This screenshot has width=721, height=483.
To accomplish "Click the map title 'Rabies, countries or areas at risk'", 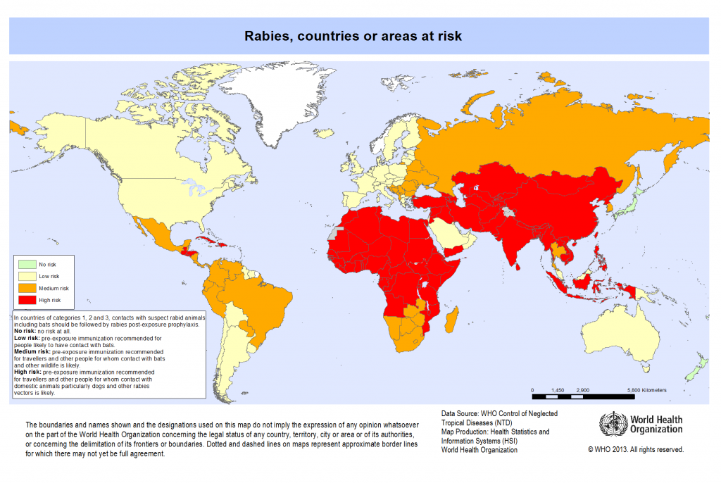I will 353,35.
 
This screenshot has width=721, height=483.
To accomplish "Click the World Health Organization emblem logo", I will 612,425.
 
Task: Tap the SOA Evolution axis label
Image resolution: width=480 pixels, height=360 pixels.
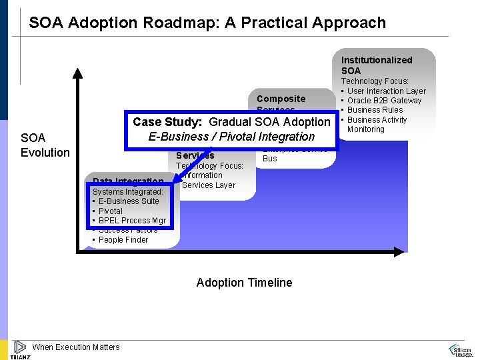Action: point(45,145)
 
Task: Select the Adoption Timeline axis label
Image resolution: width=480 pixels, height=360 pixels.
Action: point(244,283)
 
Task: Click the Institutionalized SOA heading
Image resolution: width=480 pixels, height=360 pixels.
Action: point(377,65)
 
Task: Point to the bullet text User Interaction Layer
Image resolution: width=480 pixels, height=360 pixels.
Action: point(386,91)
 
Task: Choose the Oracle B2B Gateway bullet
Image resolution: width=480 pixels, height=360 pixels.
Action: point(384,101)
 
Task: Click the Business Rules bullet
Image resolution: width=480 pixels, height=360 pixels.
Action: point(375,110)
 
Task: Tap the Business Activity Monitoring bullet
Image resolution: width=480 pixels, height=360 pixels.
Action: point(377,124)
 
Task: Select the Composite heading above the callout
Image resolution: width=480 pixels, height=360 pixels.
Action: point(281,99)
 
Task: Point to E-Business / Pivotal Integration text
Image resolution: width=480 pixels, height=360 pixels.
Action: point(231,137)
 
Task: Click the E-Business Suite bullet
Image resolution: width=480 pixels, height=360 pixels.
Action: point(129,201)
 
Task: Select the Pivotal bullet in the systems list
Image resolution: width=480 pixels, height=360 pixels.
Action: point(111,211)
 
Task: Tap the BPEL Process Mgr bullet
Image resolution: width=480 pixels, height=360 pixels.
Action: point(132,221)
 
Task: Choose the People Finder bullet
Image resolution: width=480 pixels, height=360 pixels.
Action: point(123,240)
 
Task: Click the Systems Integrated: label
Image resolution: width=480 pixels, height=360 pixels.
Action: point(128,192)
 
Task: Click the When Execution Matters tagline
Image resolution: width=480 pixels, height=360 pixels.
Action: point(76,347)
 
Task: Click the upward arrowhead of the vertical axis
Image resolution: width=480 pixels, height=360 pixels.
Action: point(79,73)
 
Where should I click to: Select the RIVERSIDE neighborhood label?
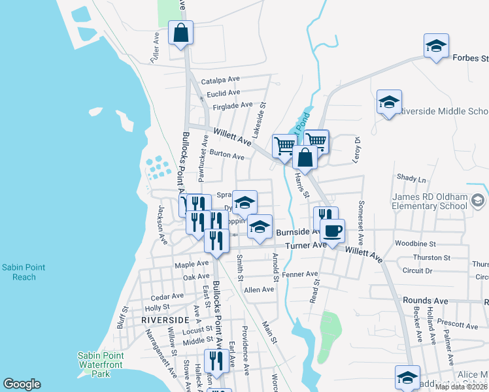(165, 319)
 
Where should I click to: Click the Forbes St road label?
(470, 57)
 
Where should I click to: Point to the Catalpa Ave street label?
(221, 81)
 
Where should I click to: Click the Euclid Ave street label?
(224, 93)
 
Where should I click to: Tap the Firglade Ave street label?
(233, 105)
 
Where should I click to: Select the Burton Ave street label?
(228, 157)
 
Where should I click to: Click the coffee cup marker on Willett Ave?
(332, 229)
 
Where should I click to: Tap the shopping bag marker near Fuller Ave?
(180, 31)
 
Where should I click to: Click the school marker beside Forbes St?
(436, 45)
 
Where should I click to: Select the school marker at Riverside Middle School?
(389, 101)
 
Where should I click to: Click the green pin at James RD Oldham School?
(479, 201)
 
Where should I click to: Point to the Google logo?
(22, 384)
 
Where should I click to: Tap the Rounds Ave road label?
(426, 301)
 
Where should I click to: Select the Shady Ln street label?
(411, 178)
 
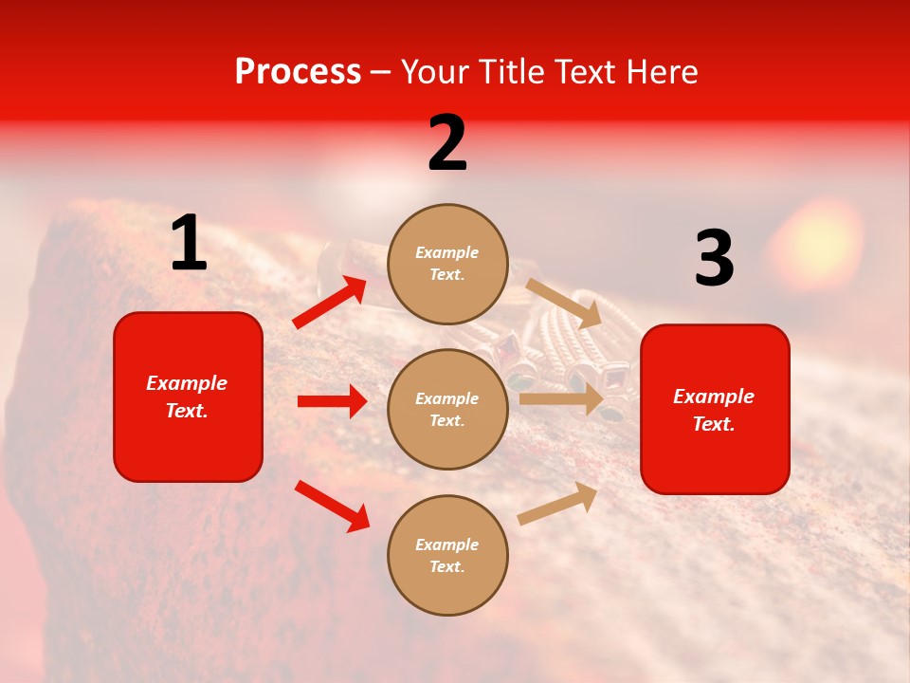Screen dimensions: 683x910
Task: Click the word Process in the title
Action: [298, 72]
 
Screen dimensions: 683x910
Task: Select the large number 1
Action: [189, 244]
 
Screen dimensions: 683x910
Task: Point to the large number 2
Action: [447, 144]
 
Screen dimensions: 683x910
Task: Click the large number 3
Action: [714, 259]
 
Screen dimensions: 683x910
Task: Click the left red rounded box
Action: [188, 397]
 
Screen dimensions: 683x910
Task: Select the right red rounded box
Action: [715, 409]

################

▶ _PROBLEM DETAILS_
Convert the lines of the listing between the line containing "Where should I click to: Point to the Catalpa" and the line containing "Action: [447, 144]", inclusive, into a JSON list of strings with one string per line. Skip blank lines and leave the pictures out.

▶ _EXERCISE RESPONSE_
[
  "Where should I click to: Point to the Catalpa Ave street label?",
  "(221, 81)",
  "Where should I click to: Click the Euclid Ave street label?",
  "(224, 93)",
  "Where should I click to: Tap the Firglade Ave street label?",
  "(233, 105)",
  "Where should I click to: Select the Burton Ave street label?",
  "(228, 157)",
  "Where should I click to: Click the coffee cup marker on Willett Ave?",
  "(332, 229)",
  "Where should I click to: Tap the shopping bag marker near Fuller Ave?",
  "(180, 31)",
  "Where should I click to: Click the school marker beside Forbes St?",
  "(436, 45)",
  "Where should I click to: Select the school marker at Riverside Middle School?",
  "(389, 101)",
  "Where should I click to: Click the green pin at James RD Oldham School?",
  "(479, 201)",
  "Where should I click to: Point to the Google logo?",
  "(22, 384)",
  "Where should I click to: Tap the Rounds Ave road label?",
  "(426, 301)",
  "Where should I click to: Select the Shady Ln street label?",
  "(411, 178)",
  "Screen dimensions: 683x910",
  "Task: Click the word Process in the title",
  "Action: [298, 72]",
  "Screen dimensions: 683x910",
  "Task: Select the large number 1",
  "Action: [189, 244]",
  "Screen dimensions: 683x910",
  "Task: Point to the large number 2",
  "Action: [447, 144]"
]